Plus fondamentalement, le chef du gouvernement a promis une «réponse sévère» à l’opération du Hezbollah qui, à son estime, a franchi «une ligne rouge». Le sentiment prévaut cependant que si elle sera rude, la réaction israélienne devait être contenue dans certaines limites pour éviter de plonger dans une guerre totale. Elle s’est principalement traduite par le bombardement le mardi 30 juillet d’un bâtiment de la banlieue sud de Beyrouth, dans lequel le plus important commandant militaire du Hezbollah, Fouad Chockr, a été tué.

Assaut de la prison

Les dirigeants israéliens sont en effet principalement mobilisés par la confrontation avec les Palestiniens qui a connu un nouveau tournant le 31 juillet avec l’assassinat à Téhéran du chef politique du Hamas, Ismaïl Haniyeh.
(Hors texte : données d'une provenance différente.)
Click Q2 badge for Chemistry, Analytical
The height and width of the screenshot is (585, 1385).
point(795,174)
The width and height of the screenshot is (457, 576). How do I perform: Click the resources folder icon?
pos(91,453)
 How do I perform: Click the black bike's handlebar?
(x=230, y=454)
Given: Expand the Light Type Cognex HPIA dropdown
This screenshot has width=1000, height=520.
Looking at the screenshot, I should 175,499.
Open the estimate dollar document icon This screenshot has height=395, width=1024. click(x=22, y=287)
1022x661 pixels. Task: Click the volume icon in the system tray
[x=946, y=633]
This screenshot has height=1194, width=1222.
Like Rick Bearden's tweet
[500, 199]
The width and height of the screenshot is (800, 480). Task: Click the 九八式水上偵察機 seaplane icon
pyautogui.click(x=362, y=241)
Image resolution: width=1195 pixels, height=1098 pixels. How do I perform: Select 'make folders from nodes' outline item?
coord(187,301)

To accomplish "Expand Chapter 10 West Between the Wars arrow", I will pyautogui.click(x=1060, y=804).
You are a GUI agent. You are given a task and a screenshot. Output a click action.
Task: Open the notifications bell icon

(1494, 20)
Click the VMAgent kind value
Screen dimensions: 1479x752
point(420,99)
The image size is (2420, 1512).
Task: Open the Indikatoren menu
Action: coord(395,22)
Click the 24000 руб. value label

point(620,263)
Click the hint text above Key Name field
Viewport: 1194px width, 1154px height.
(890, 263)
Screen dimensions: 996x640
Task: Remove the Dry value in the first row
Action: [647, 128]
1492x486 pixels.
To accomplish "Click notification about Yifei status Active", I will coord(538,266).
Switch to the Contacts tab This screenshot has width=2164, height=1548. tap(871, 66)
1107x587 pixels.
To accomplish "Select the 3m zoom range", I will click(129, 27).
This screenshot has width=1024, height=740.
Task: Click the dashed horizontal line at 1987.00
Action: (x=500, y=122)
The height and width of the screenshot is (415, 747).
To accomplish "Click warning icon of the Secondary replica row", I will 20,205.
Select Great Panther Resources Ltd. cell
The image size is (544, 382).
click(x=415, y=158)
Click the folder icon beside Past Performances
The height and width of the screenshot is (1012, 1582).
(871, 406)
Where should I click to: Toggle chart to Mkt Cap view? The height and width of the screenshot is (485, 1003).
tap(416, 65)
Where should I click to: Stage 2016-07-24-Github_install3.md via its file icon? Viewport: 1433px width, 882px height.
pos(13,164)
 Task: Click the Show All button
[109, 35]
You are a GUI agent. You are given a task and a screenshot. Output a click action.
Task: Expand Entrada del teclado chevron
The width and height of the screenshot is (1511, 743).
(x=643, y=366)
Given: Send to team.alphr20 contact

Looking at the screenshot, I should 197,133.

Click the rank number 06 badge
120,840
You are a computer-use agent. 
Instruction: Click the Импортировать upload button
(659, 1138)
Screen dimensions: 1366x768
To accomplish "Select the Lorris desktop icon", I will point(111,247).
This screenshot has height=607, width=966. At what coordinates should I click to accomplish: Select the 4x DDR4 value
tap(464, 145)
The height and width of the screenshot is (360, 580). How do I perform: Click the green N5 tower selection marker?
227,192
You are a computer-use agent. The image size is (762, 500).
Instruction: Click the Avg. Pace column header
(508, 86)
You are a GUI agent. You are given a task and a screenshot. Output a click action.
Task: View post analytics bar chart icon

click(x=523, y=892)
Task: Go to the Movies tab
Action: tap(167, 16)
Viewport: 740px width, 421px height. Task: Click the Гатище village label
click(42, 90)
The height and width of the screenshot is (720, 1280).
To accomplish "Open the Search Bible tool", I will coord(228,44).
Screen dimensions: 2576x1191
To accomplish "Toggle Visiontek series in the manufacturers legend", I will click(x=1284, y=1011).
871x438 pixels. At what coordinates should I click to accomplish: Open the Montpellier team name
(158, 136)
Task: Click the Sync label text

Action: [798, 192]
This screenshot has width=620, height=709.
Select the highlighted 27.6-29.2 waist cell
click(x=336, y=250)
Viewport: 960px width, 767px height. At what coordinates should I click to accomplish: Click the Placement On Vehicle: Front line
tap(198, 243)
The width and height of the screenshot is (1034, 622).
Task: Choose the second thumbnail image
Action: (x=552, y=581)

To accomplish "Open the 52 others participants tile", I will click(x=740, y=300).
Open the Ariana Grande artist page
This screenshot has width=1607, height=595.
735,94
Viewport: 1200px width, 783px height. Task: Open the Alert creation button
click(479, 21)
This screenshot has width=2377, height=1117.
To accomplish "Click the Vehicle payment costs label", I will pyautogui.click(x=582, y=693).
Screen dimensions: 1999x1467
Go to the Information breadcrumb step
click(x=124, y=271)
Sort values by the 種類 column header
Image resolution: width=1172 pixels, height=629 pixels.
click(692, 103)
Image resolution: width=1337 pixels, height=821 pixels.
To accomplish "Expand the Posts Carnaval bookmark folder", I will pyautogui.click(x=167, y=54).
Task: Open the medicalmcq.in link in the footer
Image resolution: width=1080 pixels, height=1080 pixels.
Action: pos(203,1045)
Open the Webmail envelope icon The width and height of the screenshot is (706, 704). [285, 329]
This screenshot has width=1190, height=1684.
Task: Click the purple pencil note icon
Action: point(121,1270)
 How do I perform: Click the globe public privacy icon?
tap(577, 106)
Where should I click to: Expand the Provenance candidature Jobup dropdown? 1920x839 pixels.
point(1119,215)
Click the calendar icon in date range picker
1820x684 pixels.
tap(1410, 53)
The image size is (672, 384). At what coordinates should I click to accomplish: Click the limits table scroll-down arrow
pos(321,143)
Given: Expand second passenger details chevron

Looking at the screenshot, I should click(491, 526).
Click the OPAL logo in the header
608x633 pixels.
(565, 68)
Se révèle ici la face la plus sombre de la société israélienne.

Le 28 juillet, des manifestants de droite et d’extrême droite ont réussi à investir partiellement le centre de détention de Sde Teiman dans le Néguev, sas de transit pour les Palestiniens interpellés à Gaza. A l’origine de leur colère, l’arrestation, sur décision d’une procureure militaire, de neuf réservistes accusés d’avoir sodomisé un détenu palestinien. Un ministre membre du parti d’extrême droite Force juive, Amihai Eliyahu, en charge du Patrimoine, faisait partie des protestataires de Sde Teiman. Son collègue de la Justice, Yariv Levin, du parti Likoud du Premier ministre, s’est déclaré «choqué de voir de douloureuses photographies de soldats arrêtés» et a estimé «impossible d’accepter cela». Le ministre de la Sécurité intérieure, emblème de l’extrême droite au sein du gouvernement, Itamar Ben Gvir, s’est enfin vu accuser à demi-mots par son collègue de la Défense, Yoav Gallant, d’avoir sciemment retardé l’intervention de la police pour mettre fin à la manifestation au centre de détention. Benjamin Netanyahou s’est contenté de condamner l’intrusion dans la base militaire. Son avenir politique dépend en effet du soutien des partis d’extrême droite.

Bref, pour certains dirigeants, le contexte de guerre à outrance contre les Palestiniens à Gaza autoriserait de transiger avec l’Etat de droit. Ajoutée aux crimes de guerre, crimes contre l’humanité, et autres violations délibérées du droit prêtées à plusieurs soldats israéliens, cette accusation confirme que le conflit met aussi en péril la démocratie israélienne menacée de l’extérieure et rongée de l’intérieur par des maux qu’elle parvient de moins en moins à contenir.

Pour certains dirigeants israéliens, le contexte de guerre autoriserait de transiger avec l’Etat de droit.